Start of TEXT SHOWN

Export Postman API Response to Excel — Paste JSON, Get .xlsx
- Copy JSON response body from Postman, paste into converter, download .xlsx
- Works with any REST API response — no Postman setup required
- Handles nested JSON automatically with dot-notation flattening
- Useful for API testing, QA, and sharing data with non-technical stakeholders
Table of Contents
You are testing an API in Postman and need the response data in a spreadsheet — for QA review, sharing with a product manager, or building a dataset for analysis. The quickest path is copying the response body from Postman and pasting it into a free browser converter. No Postman script, no Newman, no code. Here is exactly how.
Step 1: Copy the JSON Response Body in Postman
In Postman, after sending a request:
- Click on the Body tab in the response panel (at the bottom).
- Set the view to Raw or Pretty — either works. Raw is faster to copy.
- Click anywhere in the response body, then press Ctrl+A (Windows) or Cmd+A (Mac) to select all.

End of TEXT SHOWN
Start of STORED DATA

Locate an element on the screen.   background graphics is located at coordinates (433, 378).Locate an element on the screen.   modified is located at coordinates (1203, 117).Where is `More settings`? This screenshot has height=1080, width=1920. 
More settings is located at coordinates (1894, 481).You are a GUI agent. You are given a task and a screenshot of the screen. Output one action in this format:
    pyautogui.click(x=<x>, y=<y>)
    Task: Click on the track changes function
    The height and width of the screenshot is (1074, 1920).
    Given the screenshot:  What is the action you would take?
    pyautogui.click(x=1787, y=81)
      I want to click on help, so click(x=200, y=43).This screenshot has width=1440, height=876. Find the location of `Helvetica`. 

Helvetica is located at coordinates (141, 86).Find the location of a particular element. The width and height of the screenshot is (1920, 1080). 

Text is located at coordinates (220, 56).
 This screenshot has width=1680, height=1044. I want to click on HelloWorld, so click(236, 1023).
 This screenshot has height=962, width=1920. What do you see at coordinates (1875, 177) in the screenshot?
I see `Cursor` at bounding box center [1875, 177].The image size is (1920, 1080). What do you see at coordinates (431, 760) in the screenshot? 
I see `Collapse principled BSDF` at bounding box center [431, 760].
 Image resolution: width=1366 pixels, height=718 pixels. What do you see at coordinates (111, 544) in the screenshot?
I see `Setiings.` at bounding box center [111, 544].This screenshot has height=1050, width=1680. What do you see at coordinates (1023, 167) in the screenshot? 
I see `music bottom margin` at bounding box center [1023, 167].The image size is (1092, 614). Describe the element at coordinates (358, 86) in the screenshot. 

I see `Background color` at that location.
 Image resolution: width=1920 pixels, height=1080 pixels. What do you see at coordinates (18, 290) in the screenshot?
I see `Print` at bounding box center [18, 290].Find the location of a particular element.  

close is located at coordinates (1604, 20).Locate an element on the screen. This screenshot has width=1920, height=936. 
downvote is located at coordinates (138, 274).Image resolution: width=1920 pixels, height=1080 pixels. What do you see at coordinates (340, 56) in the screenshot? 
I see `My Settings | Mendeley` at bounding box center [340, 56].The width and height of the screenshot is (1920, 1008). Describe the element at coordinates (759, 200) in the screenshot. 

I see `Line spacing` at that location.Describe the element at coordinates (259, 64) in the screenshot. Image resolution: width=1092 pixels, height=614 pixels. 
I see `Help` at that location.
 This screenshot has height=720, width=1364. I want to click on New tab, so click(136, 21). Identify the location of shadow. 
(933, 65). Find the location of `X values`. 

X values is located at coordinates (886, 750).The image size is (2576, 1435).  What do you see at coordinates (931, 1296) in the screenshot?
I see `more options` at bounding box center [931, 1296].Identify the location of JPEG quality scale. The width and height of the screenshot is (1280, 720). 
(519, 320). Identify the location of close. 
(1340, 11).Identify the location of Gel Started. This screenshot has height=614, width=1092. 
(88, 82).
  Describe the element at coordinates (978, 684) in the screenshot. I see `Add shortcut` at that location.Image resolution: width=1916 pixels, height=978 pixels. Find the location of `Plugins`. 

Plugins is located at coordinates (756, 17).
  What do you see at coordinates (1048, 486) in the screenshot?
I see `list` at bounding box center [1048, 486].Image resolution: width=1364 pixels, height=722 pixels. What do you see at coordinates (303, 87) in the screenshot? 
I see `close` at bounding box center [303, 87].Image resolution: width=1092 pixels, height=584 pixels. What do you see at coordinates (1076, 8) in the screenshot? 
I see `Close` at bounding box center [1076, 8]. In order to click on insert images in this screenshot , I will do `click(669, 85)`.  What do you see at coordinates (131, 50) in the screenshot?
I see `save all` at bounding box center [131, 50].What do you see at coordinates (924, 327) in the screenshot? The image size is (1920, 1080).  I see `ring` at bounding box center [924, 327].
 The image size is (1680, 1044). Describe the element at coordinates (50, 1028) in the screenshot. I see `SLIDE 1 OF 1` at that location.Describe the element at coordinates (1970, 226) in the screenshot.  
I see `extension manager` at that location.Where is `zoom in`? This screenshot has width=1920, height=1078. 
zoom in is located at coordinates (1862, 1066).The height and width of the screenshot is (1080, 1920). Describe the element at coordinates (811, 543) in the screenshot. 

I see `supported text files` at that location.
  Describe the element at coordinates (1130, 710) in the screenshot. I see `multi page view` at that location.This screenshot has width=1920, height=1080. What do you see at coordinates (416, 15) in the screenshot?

End of STORED DATA

▸ STUDY QUESTIONS
(1) In the Postman-to-Excel guide, how does the converter handle nested JSON?
(2) Go on with the Postman-to-Excel guide from where it stops.

▸ RESPONSES TO THE EXERCISE
(1) It flattens nested JSON automatically using dot notation.

(2)
- Copy with Ctrl+C / Cmd+C.
Alternatively, there is a small copy icon in the upper right of the response panel — click it to copy the entire response body to your clipboard.
If your response is wrapped (like {"data": [...], "meta": {...}}), you need to copy just the array portion. Switch to the Raw view, find the opening bracket of the array, select from there to the closing bracket, and copy that selection.
Step 2: Paste into the JSON to Excel Converter
Open wildandfreetools.com/spreadsheet-tools/json-to-excel/ in another tab. Paste the JSON into the text area. Click Convert. Download the .xlsx file.
The converter maps each key in the response objects to a column header. A response with 100 records and 8 fields becomes a spreadsheet with 100 rows and 8 columns.
The process takes under 10 seconds for typical API responses (hundreds to a few thousand records). For paginated APIs where you need all pages combined, see the section below on combining paginated responses.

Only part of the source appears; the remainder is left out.